Avec le temps, il s’est senti de plus en plus confus. Devait-il se réaligner professionnellement ? Aller vers l’informatique, ou l’humanitaire ?

« Les gens pensent que tu n’as rien à apporter à ce pays. Mais moi, j’ai des choses à apporter, je veux contribuer ! »

« J’étais perdu, je n’avais aucune oreille attentive, je ne savais pas quoi faire, je déprimais. » Demba a mis du temps avant de reconnaître à quel point il était déprimé. Et à quel point il avait besoin d’aide.

Pas le seul

Véronique Harvey, psychothérapeute au RIVO (Réseau d’intervention auprès des personnes ayant subi la violence organisée) n’a pas été surprise par les horreurs que lui a décrites Demba : malheureusement, les membres de minorités sexuelles subissent fréquemment ce type de traitement en Afrique.

Et leurs souvenirs remontent à la surface une fois qu’ils ont mis les pieds dans leur pays d’accueil. Parfois plusieurs mois après leur arrivée.

« Quand les gens se sont posés, qu’ils ont trouvé un appartement, quand ils ont inscrit leurs enfants à l’école, tout à coup il y a un silence, et le trauma qu’ils ont vécu refait surface. »

— Véronique Harvey, psychothérapeute au RIVO

Certains vivent alors des moments de « dissociation », ils semblent physiquement ici, mais mentalement, ils sont dans leurs souvenirs douloureux. Ces incidents qui exposent leur vulnérabilité les plongent par la suite dans la honte.
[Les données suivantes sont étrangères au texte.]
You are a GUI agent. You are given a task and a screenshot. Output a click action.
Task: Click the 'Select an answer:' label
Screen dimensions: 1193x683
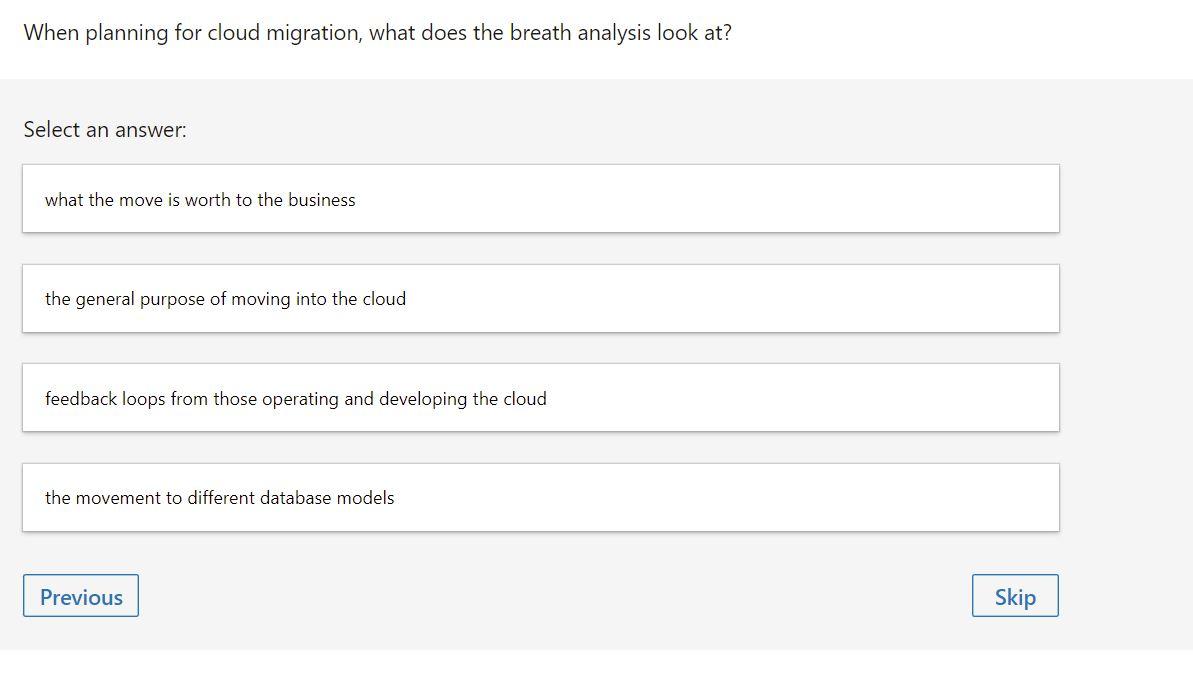104,129
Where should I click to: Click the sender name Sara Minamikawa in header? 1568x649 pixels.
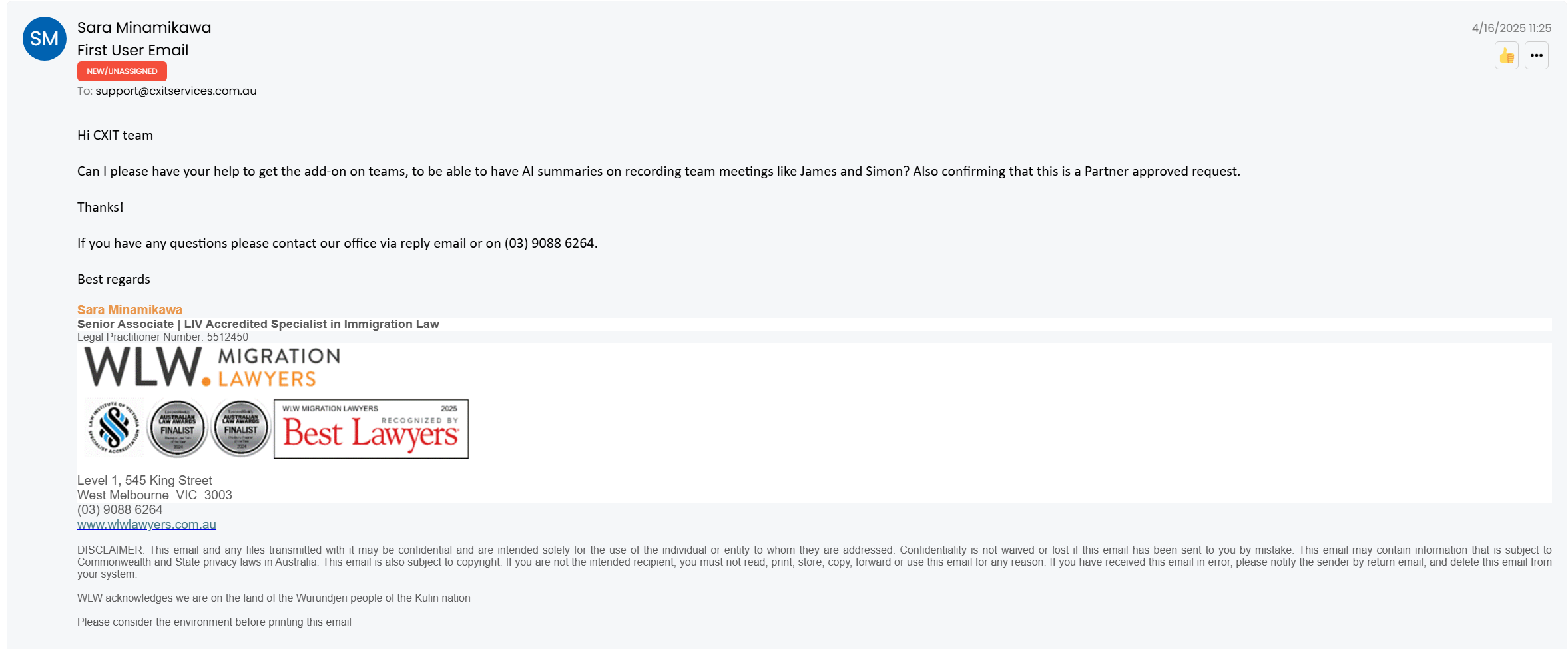coord(144,27)
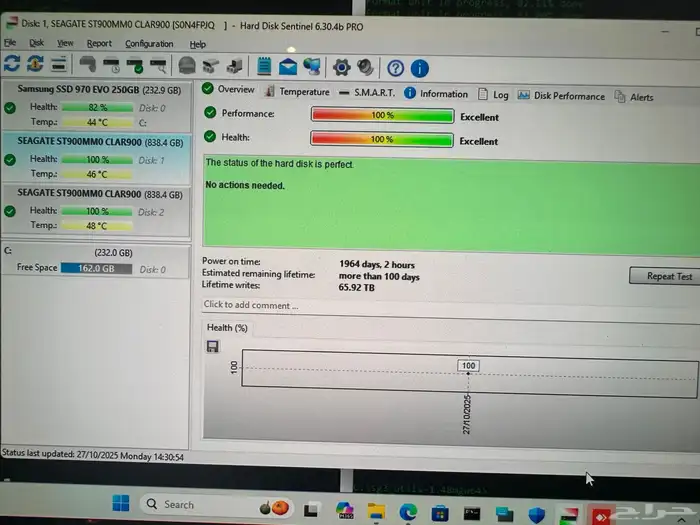The image size is (700, 525).
Task: Open the Disk menu
Action: click(36, 44)
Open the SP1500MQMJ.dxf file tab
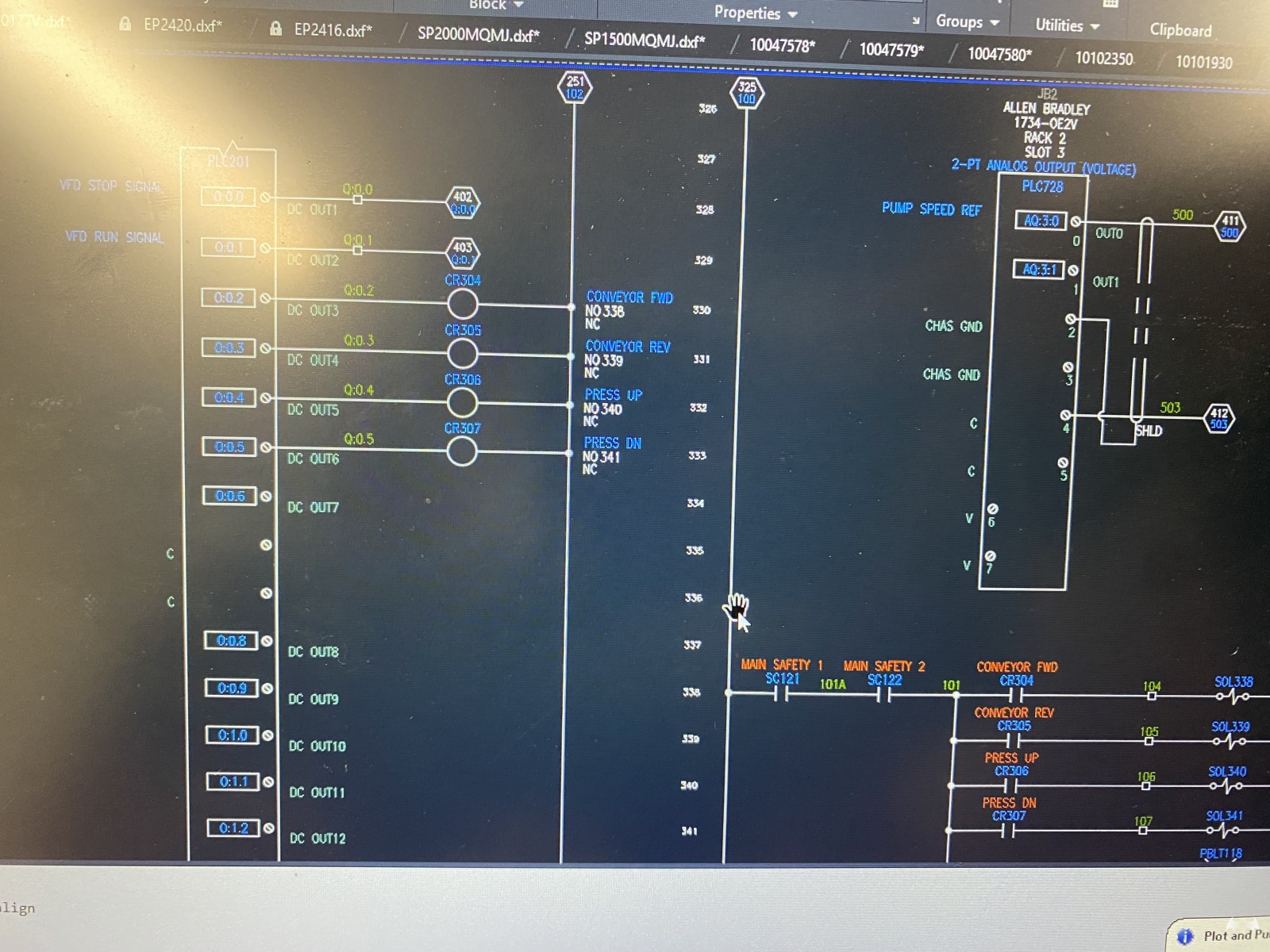This screenshot has width=1270, height=952. pos(644,40)
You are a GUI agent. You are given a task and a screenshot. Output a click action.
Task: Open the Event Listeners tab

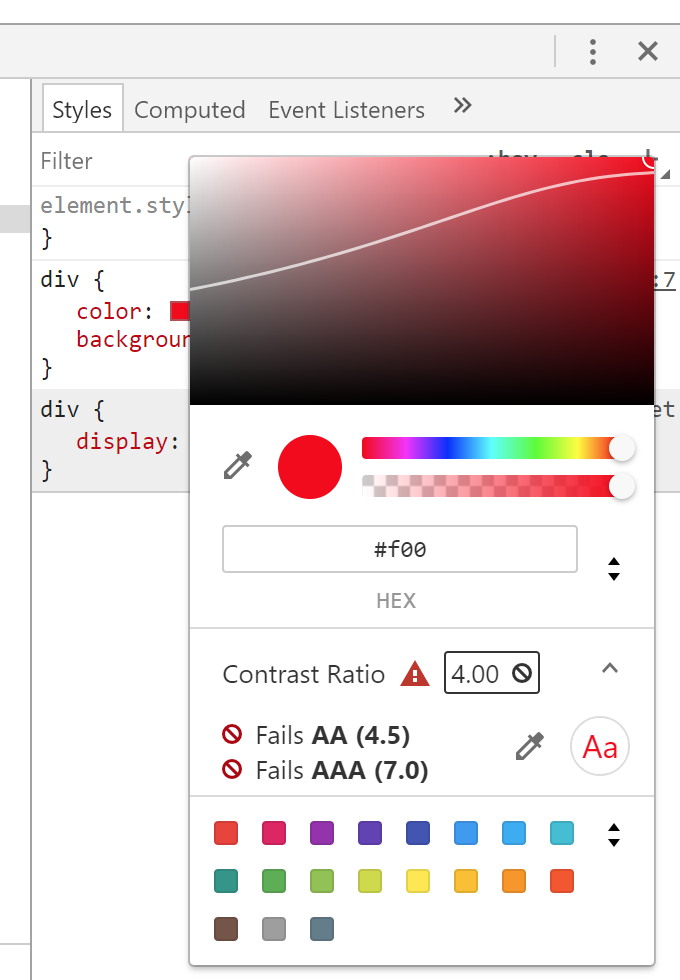point(346,110)
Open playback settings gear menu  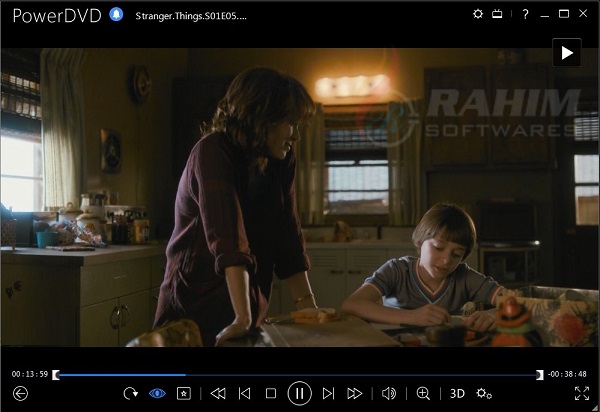(x=484, y=394)
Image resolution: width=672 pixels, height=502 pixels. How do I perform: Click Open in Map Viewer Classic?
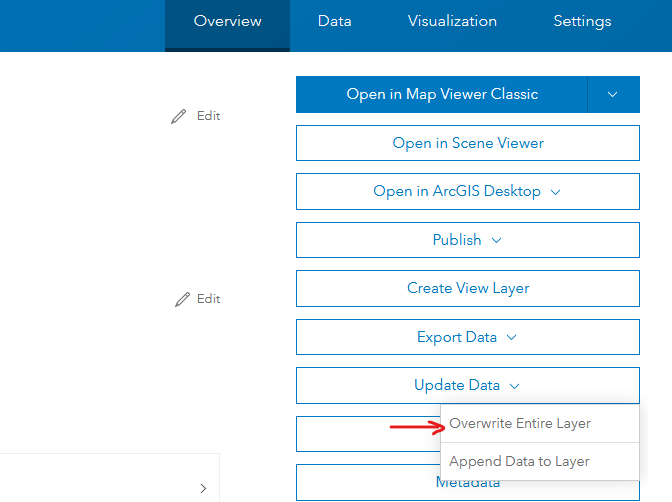(x=442, y=94)
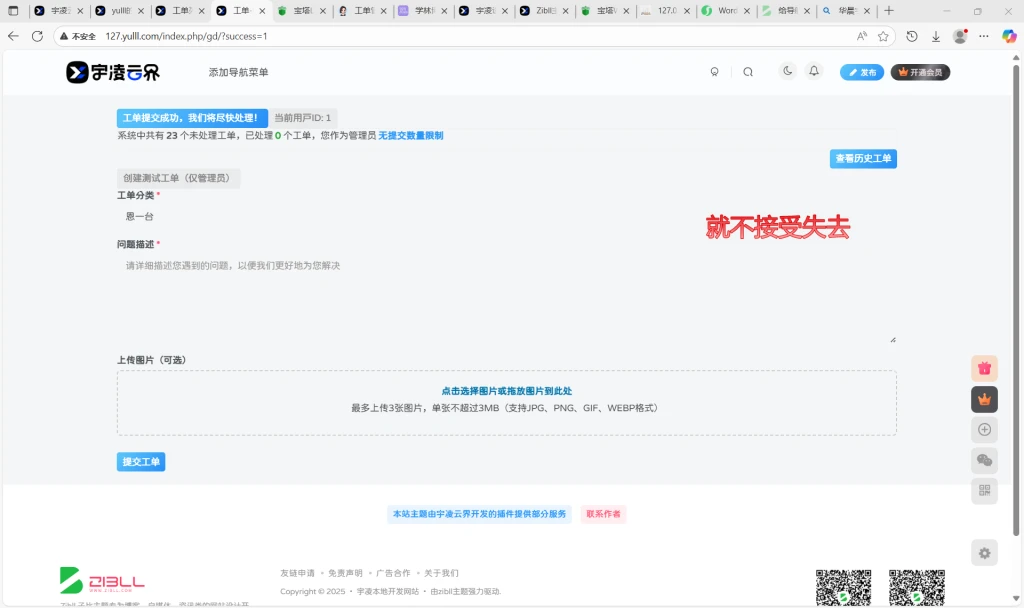Toggle the badge icon in the header
The width and height of the screenshot is (1024, 608).
click(713, 72)
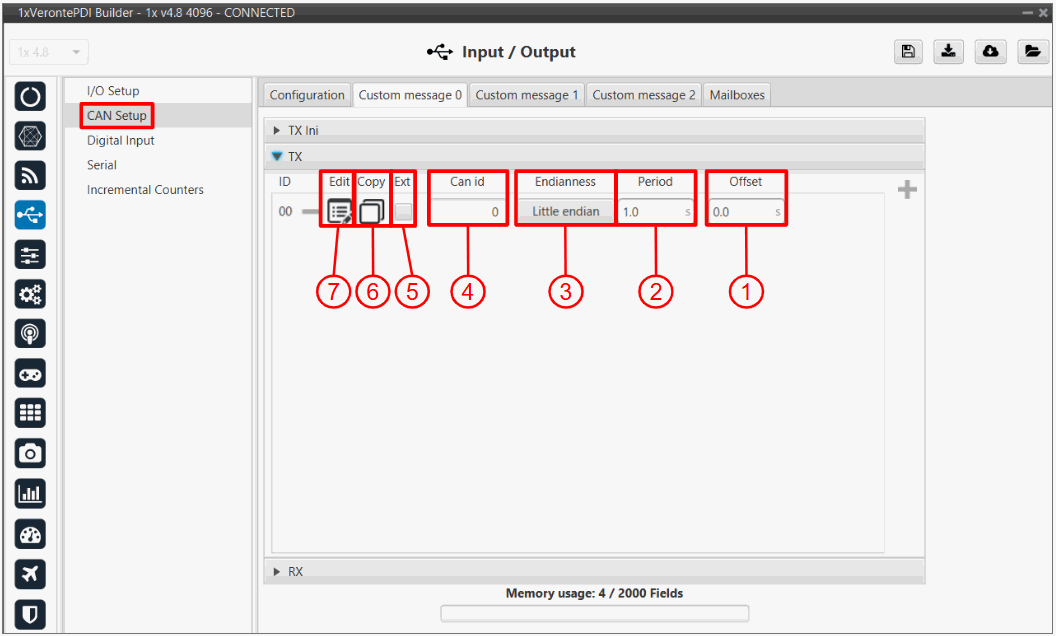Viewport: 1056px width, 636px height.
Task: Switch to the Custom message 1 tab
Action: click(527, 95)
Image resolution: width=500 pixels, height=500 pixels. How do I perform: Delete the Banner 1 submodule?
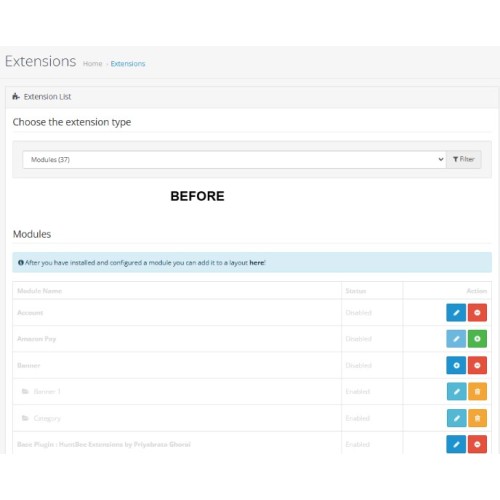[477, 391]
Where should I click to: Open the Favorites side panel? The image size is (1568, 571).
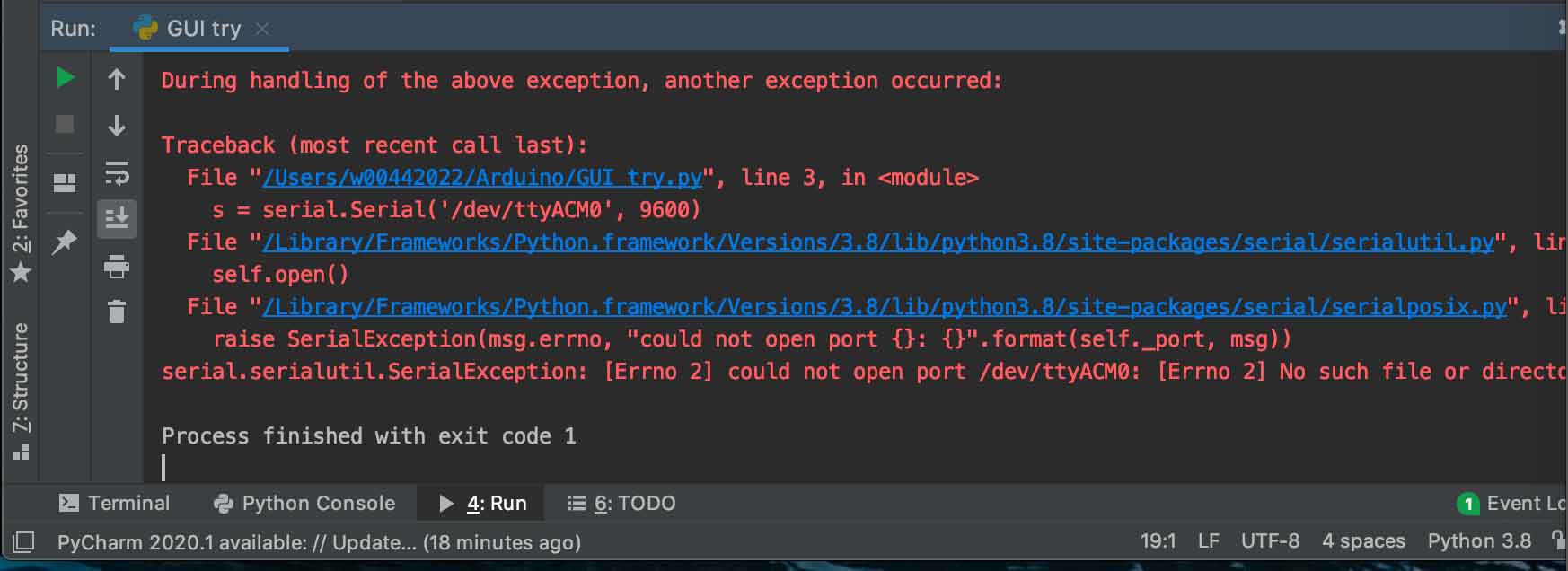(21, 212)
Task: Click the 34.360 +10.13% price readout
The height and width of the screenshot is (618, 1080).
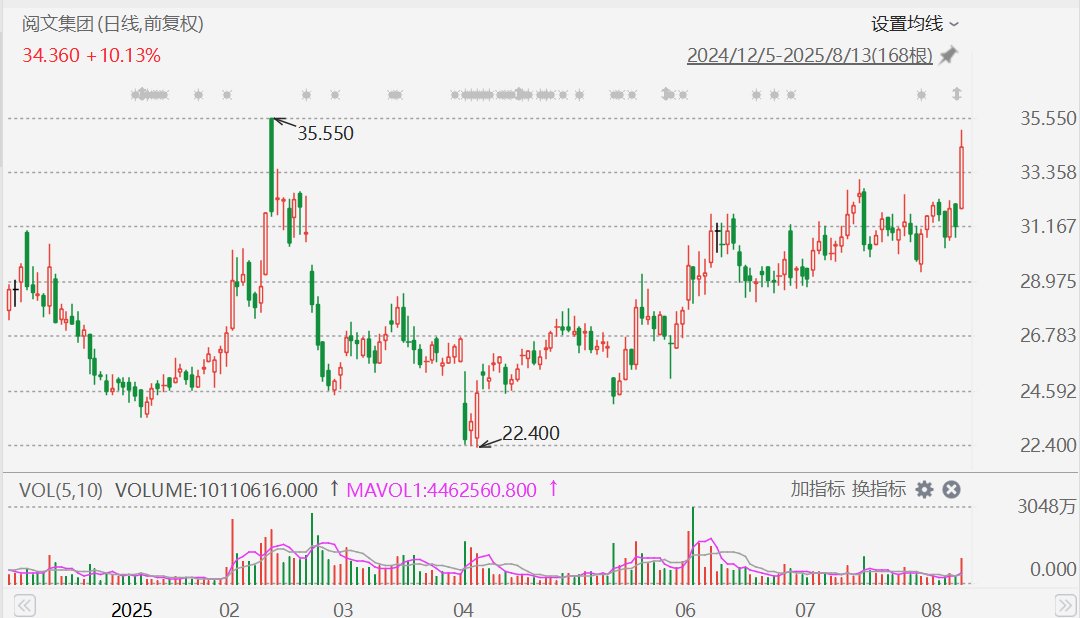Action: tap(91, 56)
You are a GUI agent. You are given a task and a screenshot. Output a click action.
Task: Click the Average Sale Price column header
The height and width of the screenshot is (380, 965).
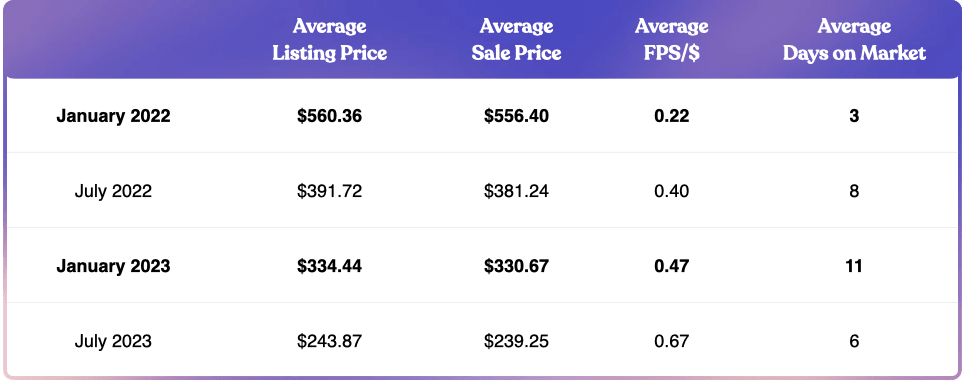(x=516, y=40)
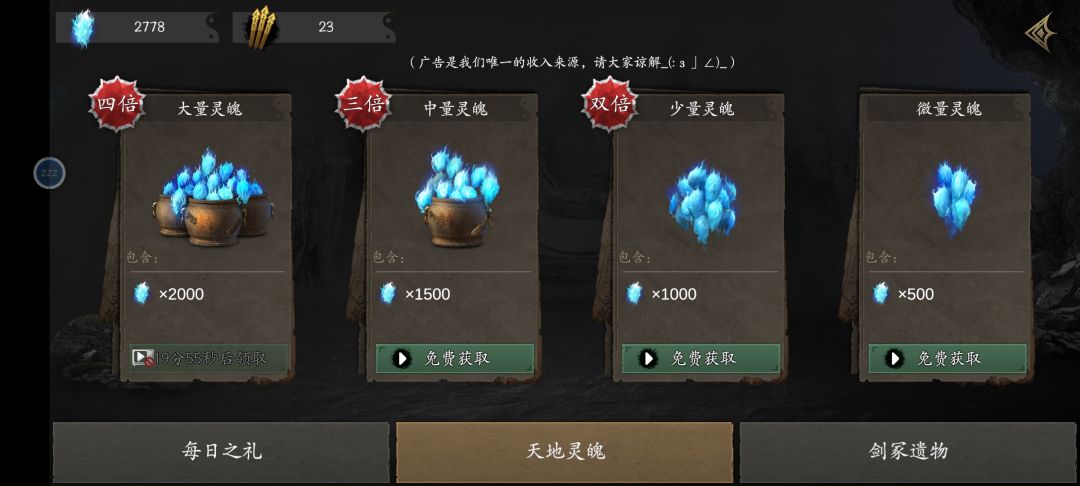Select the 天地灵魄 tab
The height and width of the screenshot is (486, 1080).
(564, 452)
D’autres, comme Demba, luttent contre les flash-back récurrents, ont des idées suicidaires, des symptômes d’anxiété au point de devenir non fonctionnels dans certaines sphères de leur vie, dit Véronique Harvey.

Certaines des personnes auxquelles vient en aide le RIVO sont des enfants, comme ce gamin très turbulent à l’école, qui avait été témoin du viol de sa mère.

Quand son cauchemar est remonté à la surface, Demba s’est plutôt replié sur lui-même, effrayé et isolé, quand il a finalement accepté de consulter.

Il lui arrive encore d’appeler Véronique Harvey quand il rumine des idées sombres. Mais il va mieux. Beaucoup mieux.